According to a BBC report, Gatwick Airport closed its runway after hundreds of flights were grounded due to a drones being spotted over the airfield.

Gatwick Airport, also known as London Gatwick, is a major international airport, south of Central London. It is the second-busiest airport by total passenger traffic in the United Kingdom, after Heathrow Airport. Gatwick is the eighth-busiest airport in Europe.

A Drone is an unmanned aerial vehicle; it is essentially an aircraft without a human pilot aboard. UAVs are a component of an unmanned aircraft system; which include a UAV, a ground-based controller, and a system of communications between the two.

Drones are now being used for a wide variety of purposes, ranging from military attacks to construction overview and agricultural surveillance.

However, drones can cause damage to aircrafts and cause trouble in airspace. Research on drone damage to aircraft is still limited but a number of institutions have tested a variety of impact scenarios and each seems to reach a different conclusion, the BBC report said.

The report quoted studies from University of Dayton which said major damage could be inflicted by drones if there was a mid-air collision with a plane.

Research from Alliance for System Safety of Unmanned aircraft system through research Excellence (Assure) in conjunction with the US’s Federal Aviation Authority suggested drones could inflict more damage than a bird collision and the lithium ion batteries that power them may not shatter upon impact, instead becoming lodged in airframes and posing a potential risk of fire, according to the BBC report.

“A drone greater than 2kg might break the cockpit windshield as well for certain aircraft.” A drone expert said.

In most countries it is illegal to fly drones within 1km of an airport and also for drones to fly higher than 400ft.

However some experts have said the 400ft rule does not really prevent collisions since landing airplanes could fly below 400ft.

Drones have even been used to smuggle goods into prisons, according to experts. Hence, systems that prevent radio signal transmissions to drones are tested out at prisons first.

For airports serious about protecting themselves from drone attacks, there is the option of a more sophisticated, if expensive, system, such as that offered by Quantum Aviation, which employs radar, radio frequency detectors and cameras to detect when drones are nearby and locate where they came from, the report said.

Airports and secure areas should aim to prevent drones from flying over by making it stop flying by using a ‘jam’ mechanism and send it back into default mode where it goes back to where it came from rather than crash land.

Geo-fencing systems can prevent drones from flying in some locations and offers warnings to drone operators flying near a restricted zone .Major drone makers have incorporated this technooogy into civilian drones.
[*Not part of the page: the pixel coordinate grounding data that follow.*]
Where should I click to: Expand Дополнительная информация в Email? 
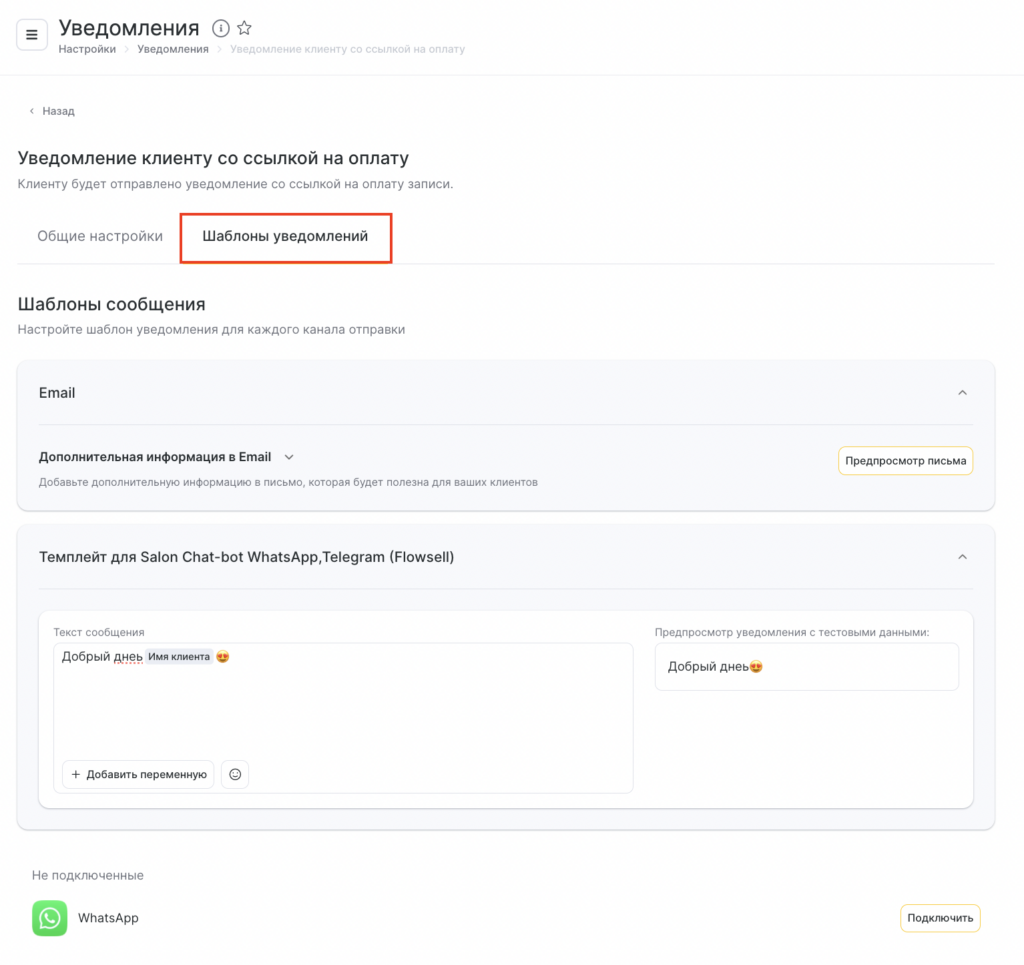pos(289,457)
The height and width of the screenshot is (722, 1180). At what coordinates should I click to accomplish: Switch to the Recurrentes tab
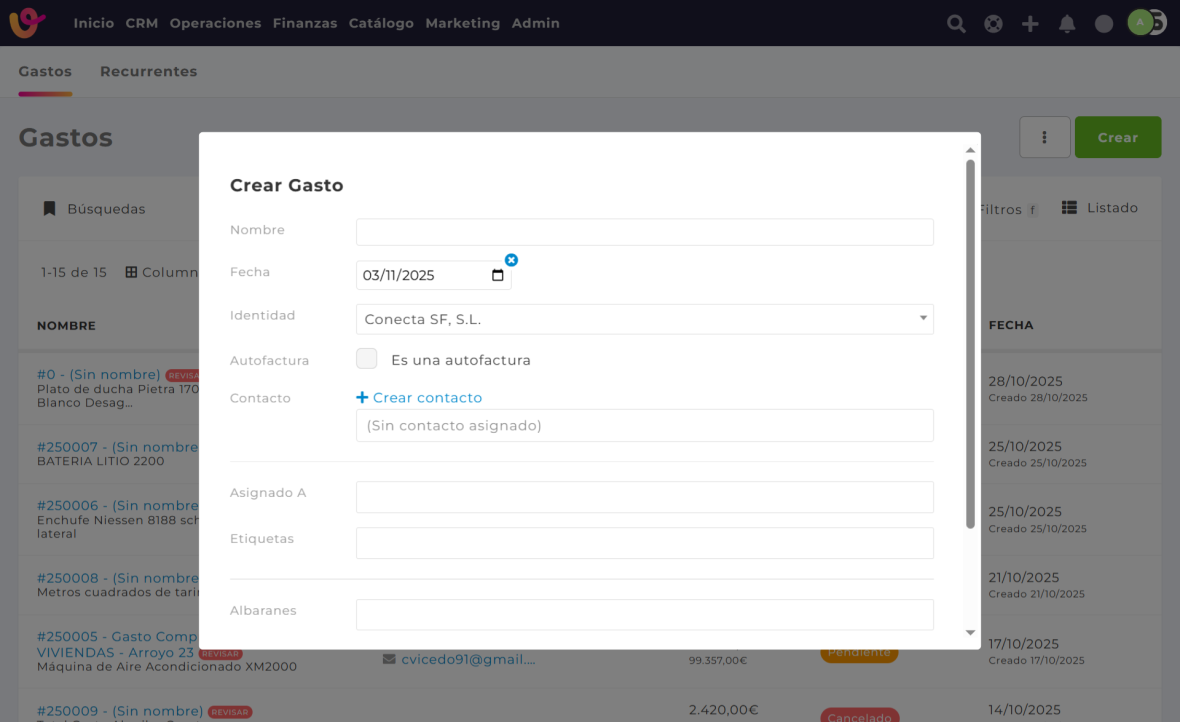coord(148,72)
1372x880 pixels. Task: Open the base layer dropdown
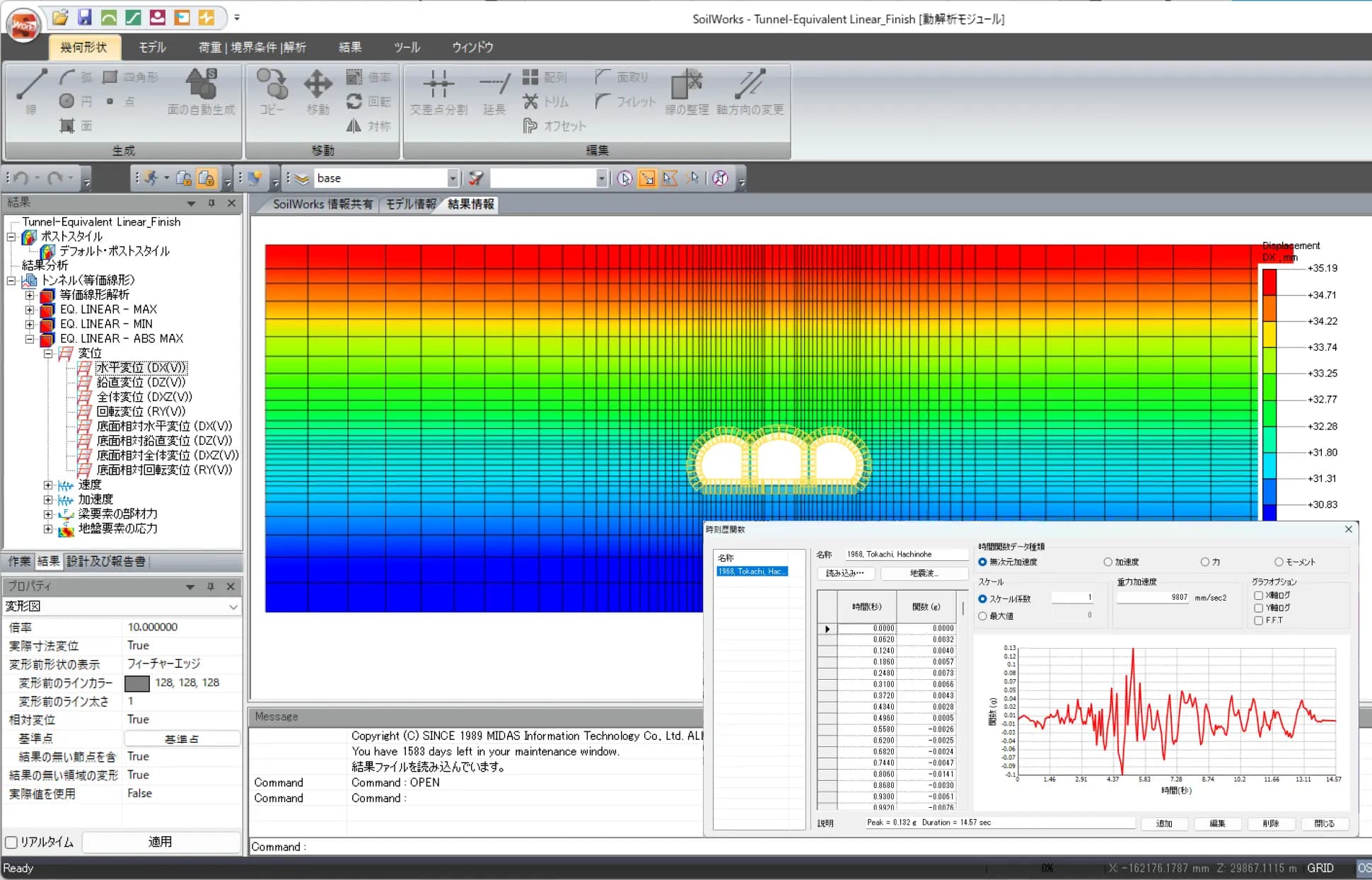point(453,178)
Using geo-fencing technology or jammers are not the only ways to keep drones away from some locations. There are specialised devices that can bring down drones. There are also drones that can be used to ‘catch’ other ones such as drones that have nets to trap other drones.

Other technologies that can be used include laser related anti-drone inventions that can shoot a laser beam on the UAV to stop it from functioning.

Airports across the world will now consider strong anti-drone policies and drone related protection to keep untoward incidents at bay.